VARESE A -1 dal Padova: non importa che debba recuperare una gara ma importa che dopo il mercato estivo a quest’ora avremmo dovuto essere a -10. Un 1-0 prima dominato e poi sofferto lascia accesa la miccia più di quanto avrebbe fatto un 3-0 fors’anche meritato.
A noi piace così: primo tempo da Brasile, secondo da Germania. L’attacco totale, tre gol sfiorati, i numeri di Rivas e Neto (davanti, adesso, è un’altra musica). Poi è difesa, controllo e testa: quarta partita siberiana, su una steppa dura come il granito, in quattordici giorni e sabato vai a Sassuolo per riaprire la storia e la promozione diretta in A. Cosa doveva fare, di più o di meglio, il Varese?

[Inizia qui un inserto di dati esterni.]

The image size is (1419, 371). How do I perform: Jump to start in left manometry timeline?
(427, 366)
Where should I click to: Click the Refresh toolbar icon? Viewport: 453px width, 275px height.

A noi piace così: sopra la spianata, sulla pista d’atletica ci sono due muri di neve e tutto il pubblico è stretto tra distinti e tribuna: scenario d’altri tempi, coltellate polari che scendono dal Campo dei Fiori, gambe come pezzi di legno mosse solo dal cuore, eppure per quarantacinque minuti capiamo cosa succederà al disgelo primaverile, giocando all’ennesima potenza su terreni dolci come praterie.
A noi piace così: fuori Rivas, il migliore in campo, dentro Nadarevic. In quel momento Maran spiega a tutti una cosa: lo spirito che muove tutto c’era anche prima del mercato, c’è sempre stato. Il Varese arriva da lontano e dalla serie D, come Nada. Il Varese nasce dalle sue radici, come De Luca che infatti entra dopo Nada. Granoche, Rivas, Plasmati e Albertazzi sono il di più ma, per loro e per chiunque, il di più siamo noi (noi ambiente, noi tremila pinguini): c’eravamo, ci siamo, ci saremo. Dietro, ma in realtà davanti, ci sono Nada e De Luca: l’origine, la frontiera, l’anima profonda, l’identità che contagia.
A noi piace così perché oggi siamo a sei punti dal giocare in serie B anche l’anno prossimo: male che vada, saremo ancora qui.
A noi piace così perché se in casa non vincevi da 105 giorni e adesso ce la fai, significa molto: fino a due settimane fa una partita come questa l’avresti pareggiata sull’unico tiro in porta del Gubbio in 90 minuti, e invece quel tiro nemmeno c’è stato perché non glielo abbiamo concesso. Mai rischiato, sempre maturi, sempre saldi, sempre tosti. L’1-0 è il risultato migliore, perfetto per noi (ricordate cosa successe dopo il 5-1 di Grosseto o l’1-0 sulla Samp?), veri lupi quando abbiamo fame.
Perfetto perché Beppe Iachini, a nome di tanti o forse di tutti, ieri sulla Gazzetta guardava in casa d’altri – cioè nostra – dicendo: «Mi piace sottolineare che all’ultima giornata giocheremo a Varese, la nostra corsa per i playoff e la promozione si risolverà (felicemente) lì». Come se “lì” non ci fosse niente, e noi fossimo nessuno. Come se la Samp provasse piacere nel venire a Masnago per l’ultima e facile conquista. Come se non vedesse la realtà: truppe biancorosse continuano l’avanzata, dietro al generalissimo Maran. E i blucerchiati, in primavera, continueranno a non vederle quando la profezia di Iachini si sarà avverata, ma all’incontrario. E da un bel pezzo.